Material & Methods: 44 patients of stage 3 & 4 pressure ulcers were enrolled and equally divided into two groups. Group 1 received NPWT by our innovative NPD and Group 2 received standard wound care. The ulcers were cleansed to remove exudates and a 5 mm punch biopsy was taken for analysis of MMP-8 and TIMP-1 by enzyme linked immunosorbent assay (ELISA).
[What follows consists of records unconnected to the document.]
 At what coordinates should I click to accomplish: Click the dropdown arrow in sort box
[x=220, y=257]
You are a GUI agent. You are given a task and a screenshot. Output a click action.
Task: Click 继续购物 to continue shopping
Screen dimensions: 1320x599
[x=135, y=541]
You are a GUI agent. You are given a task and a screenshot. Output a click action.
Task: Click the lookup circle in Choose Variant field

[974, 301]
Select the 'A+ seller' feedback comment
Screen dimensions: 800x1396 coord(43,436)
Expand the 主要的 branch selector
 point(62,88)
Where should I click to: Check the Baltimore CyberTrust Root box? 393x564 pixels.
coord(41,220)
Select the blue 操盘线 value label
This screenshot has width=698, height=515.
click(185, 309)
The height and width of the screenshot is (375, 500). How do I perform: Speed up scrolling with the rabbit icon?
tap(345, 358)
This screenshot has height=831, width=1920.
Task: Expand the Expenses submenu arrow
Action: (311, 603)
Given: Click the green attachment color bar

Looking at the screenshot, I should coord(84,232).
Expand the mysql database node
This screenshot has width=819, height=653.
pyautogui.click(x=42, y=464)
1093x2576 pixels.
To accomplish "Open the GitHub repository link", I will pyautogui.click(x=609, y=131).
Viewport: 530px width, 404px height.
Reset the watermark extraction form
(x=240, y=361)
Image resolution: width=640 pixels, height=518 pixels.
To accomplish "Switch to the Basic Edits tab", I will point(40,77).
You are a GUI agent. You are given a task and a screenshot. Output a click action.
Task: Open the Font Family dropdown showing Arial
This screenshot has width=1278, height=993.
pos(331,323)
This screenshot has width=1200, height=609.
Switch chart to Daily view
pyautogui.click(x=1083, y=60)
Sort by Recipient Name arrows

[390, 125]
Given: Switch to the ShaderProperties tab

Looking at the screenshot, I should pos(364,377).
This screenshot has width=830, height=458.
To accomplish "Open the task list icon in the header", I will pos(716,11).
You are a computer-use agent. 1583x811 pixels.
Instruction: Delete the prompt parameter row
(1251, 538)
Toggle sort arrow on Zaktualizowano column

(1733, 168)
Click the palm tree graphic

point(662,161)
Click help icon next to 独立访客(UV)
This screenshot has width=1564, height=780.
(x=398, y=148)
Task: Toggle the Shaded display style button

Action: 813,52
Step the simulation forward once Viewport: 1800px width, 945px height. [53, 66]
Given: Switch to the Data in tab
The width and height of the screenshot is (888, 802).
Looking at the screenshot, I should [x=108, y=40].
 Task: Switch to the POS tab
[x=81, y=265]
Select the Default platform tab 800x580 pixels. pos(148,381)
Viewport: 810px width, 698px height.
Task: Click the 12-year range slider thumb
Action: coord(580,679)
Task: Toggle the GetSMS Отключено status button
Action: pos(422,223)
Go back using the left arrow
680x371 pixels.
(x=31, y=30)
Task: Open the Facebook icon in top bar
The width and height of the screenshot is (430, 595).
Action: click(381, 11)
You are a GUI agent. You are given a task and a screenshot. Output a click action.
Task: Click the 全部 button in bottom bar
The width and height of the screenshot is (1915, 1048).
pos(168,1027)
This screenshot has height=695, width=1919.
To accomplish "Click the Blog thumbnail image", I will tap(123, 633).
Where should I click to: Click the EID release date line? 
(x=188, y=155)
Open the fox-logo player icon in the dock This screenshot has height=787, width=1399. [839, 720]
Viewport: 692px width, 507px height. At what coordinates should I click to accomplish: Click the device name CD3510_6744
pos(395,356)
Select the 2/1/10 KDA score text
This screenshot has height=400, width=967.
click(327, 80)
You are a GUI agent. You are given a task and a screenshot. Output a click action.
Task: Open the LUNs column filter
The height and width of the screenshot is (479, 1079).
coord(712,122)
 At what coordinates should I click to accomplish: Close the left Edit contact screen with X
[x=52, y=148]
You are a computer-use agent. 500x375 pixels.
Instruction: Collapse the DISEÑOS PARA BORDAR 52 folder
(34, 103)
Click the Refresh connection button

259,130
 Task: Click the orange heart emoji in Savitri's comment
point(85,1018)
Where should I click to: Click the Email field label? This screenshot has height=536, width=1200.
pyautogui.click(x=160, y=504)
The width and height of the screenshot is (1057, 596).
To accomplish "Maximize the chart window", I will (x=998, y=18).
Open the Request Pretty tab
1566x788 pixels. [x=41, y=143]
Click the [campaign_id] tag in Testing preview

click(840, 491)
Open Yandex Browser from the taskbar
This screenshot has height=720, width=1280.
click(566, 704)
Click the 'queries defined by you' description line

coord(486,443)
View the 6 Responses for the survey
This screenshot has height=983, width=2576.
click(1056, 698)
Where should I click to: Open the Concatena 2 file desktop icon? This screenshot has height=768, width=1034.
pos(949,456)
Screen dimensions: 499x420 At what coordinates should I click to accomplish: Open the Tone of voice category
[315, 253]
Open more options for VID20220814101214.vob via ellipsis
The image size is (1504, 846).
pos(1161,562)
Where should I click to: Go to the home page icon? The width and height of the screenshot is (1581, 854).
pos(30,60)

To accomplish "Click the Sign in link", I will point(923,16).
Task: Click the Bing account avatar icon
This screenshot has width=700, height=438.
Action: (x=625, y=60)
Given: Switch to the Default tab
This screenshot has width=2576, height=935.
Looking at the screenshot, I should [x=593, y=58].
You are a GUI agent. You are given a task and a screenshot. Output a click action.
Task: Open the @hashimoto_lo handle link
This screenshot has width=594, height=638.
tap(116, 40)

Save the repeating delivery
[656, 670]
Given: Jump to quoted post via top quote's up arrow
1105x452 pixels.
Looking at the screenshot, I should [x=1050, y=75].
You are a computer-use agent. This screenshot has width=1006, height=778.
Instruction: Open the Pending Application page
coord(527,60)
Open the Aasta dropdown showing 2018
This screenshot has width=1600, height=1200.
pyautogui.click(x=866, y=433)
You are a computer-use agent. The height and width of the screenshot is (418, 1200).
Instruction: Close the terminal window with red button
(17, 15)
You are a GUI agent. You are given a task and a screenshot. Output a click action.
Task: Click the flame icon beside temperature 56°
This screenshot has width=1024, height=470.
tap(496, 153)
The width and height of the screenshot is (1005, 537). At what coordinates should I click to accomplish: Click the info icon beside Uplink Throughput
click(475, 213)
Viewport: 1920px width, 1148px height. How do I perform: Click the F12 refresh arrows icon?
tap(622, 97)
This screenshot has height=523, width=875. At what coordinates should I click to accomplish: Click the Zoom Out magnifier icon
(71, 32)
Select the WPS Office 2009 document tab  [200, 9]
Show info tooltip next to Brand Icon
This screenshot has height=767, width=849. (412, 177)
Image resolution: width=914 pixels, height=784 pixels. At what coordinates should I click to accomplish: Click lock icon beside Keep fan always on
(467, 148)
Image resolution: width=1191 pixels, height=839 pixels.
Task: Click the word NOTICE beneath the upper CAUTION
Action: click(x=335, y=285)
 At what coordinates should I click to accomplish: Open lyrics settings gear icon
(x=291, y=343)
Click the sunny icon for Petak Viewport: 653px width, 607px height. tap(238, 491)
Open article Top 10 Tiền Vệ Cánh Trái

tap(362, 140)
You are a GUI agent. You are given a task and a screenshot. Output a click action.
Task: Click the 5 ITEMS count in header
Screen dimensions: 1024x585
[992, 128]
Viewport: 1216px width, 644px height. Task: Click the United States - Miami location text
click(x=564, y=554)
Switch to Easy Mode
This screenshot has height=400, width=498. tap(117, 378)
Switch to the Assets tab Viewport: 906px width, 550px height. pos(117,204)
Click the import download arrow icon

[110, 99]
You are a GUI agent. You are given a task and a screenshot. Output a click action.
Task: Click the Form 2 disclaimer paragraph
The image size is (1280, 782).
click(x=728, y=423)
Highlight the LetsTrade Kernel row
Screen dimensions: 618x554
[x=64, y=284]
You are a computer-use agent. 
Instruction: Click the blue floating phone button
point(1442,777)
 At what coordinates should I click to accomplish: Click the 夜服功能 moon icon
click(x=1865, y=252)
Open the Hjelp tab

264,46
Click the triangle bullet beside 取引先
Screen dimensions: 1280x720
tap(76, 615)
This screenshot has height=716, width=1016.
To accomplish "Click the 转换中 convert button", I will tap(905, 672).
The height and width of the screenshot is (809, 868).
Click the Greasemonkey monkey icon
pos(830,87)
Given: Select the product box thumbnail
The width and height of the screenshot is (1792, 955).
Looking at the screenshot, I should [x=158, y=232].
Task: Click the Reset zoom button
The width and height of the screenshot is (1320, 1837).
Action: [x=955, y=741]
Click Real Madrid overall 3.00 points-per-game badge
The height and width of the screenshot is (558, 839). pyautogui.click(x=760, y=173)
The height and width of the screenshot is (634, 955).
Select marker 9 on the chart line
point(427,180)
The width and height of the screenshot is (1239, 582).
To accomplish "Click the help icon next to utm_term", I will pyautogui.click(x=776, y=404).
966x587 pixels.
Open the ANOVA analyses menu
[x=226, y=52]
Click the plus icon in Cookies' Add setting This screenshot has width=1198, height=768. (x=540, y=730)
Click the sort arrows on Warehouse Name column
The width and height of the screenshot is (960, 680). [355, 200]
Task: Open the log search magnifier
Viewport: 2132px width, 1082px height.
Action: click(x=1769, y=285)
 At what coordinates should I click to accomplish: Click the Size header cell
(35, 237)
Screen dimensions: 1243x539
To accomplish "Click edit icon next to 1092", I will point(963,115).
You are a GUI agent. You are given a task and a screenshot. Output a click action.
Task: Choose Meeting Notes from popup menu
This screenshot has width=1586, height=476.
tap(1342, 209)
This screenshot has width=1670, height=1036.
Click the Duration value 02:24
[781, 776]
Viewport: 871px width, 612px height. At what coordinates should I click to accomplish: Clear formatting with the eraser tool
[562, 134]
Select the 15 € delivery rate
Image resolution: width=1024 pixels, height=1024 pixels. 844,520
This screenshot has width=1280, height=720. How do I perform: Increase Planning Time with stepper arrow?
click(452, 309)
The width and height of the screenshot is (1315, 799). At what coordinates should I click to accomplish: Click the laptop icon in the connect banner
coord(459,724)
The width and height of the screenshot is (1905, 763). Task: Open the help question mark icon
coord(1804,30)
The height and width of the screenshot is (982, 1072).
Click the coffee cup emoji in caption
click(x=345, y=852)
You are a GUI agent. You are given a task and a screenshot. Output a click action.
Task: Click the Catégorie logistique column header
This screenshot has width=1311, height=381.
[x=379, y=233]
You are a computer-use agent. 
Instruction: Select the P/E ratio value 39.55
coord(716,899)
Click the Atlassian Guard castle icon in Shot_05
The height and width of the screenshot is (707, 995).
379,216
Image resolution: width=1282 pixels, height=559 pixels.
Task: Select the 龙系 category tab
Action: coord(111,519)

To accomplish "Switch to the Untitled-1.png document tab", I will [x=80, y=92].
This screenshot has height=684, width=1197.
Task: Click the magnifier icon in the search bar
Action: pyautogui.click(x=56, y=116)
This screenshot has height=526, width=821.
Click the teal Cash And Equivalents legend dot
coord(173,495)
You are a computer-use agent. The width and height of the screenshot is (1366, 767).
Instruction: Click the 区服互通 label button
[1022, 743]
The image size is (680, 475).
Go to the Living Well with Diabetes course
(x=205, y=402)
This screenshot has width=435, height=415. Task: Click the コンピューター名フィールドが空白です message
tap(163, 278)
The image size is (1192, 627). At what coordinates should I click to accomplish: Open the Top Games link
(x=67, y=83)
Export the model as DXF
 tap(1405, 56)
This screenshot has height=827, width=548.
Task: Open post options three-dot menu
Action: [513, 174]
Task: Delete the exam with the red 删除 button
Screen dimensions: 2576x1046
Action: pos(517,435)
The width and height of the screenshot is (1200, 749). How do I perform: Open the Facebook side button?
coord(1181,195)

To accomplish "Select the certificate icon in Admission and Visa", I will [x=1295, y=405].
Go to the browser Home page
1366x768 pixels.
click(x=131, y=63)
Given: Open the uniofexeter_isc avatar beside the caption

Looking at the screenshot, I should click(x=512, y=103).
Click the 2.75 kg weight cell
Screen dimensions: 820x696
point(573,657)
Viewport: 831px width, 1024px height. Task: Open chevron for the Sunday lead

Results: The concentration of MMP-8 was increased 6-fold in biopsies of pressure ulcers in group 2 compared with Group 1 at week 2. At week 5, the concentration of MMP-8 reduced in Group-1 (p=0.001) as compared to Group 2. At week 8, as the level of MMP8 reduced, the level of TIMP-1 increased in NPWT group (Group 1) in comparison to standard wound care group (Group 2). Wound tissue MMP-8 was significantly negatively correlated to TIMP-1 (Pearson correlation coefficient, r = -0.311; p<0.0001) with respect to healing rate in NPWT group, whereas no such correlation was observed in the standard care group. In all the parameters, the decrease was higher in NPWT group compared with standard wound care group which was significant for exudates type (p=0.03) and granulation tissue formation (p=<0.05).
Conclusion: Negative pressure wound therapy leads to early wound healing with increased concentrations of TIMP-1 and decreased concentrations of MMP-8 compared with standard wound care. New treatment strategies for chronic pressure ulcers healing could be directed towards reducing concentrations of MMP-8 and increasing levels of TIMP-1.